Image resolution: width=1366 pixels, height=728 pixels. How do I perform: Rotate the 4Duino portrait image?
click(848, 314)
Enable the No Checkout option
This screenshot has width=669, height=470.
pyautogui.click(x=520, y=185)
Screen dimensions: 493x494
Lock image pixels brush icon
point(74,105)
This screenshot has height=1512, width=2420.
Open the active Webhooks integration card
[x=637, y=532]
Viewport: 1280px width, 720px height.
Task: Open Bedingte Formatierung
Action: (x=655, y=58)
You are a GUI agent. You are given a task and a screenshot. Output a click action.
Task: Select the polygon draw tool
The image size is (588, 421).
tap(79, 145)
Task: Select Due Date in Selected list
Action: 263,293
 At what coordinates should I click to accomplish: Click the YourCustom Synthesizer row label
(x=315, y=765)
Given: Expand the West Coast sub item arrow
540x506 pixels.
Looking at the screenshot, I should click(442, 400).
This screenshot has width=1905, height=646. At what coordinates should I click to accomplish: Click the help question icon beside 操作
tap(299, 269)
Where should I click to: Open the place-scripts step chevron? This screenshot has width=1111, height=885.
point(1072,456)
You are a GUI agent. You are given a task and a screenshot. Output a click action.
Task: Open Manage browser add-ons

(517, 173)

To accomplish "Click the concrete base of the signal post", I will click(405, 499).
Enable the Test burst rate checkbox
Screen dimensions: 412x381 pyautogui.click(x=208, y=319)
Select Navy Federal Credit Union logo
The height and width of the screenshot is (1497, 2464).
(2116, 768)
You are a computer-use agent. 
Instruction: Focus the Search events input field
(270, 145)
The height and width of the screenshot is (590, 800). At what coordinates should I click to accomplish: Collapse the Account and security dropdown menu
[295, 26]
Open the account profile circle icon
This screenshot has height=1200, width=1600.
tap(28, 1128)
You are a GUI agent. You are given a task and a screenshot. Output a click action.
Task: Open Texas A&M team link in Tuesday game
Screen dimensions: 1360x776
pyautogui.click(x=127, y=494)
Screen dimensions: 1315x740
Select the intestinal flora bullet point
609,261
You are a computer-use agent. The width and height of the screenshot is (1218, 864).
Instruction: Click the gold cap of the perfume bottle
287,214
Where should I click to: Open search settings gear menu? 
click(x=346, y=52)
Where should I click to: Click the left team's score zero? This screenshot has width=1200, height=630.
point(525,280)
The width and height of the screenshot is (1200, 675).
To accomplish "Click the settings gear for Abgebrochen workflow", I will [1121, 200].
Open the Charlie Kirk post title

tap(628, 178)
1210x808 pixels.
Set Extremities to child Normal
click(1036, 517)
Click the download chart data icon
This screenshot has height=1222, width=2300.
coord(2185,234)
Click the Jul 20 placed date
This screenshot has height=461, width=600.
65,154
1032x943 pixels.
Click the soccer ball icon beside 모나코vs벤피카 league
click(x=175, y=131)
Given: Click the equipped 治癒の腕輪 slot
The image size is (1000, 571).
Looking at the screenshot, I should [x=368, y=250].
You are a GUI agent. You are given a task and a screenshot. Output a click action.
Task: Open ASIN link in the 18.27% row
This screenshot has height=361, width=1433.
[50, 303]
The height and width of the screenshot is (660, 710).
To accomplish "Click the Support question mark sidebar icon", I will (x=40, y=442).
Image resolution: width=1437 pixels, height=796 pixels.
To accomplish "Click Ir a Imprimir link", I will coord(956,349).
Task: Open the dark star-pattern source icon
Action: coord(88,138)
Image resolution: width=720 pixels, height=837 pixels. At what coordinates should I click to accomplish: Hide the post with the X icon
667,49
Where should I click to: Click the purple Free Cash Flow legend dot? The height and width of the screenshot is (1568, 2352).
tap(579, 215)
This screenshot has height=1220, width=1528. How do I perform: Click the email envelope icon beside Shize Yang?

What is expected:
Go through the entries above and report each line with the string "computer" in it.

Solution:
You are a computer-use agent. 
You are a computer-use agent. The width and height of the screenshot is (1218, 864).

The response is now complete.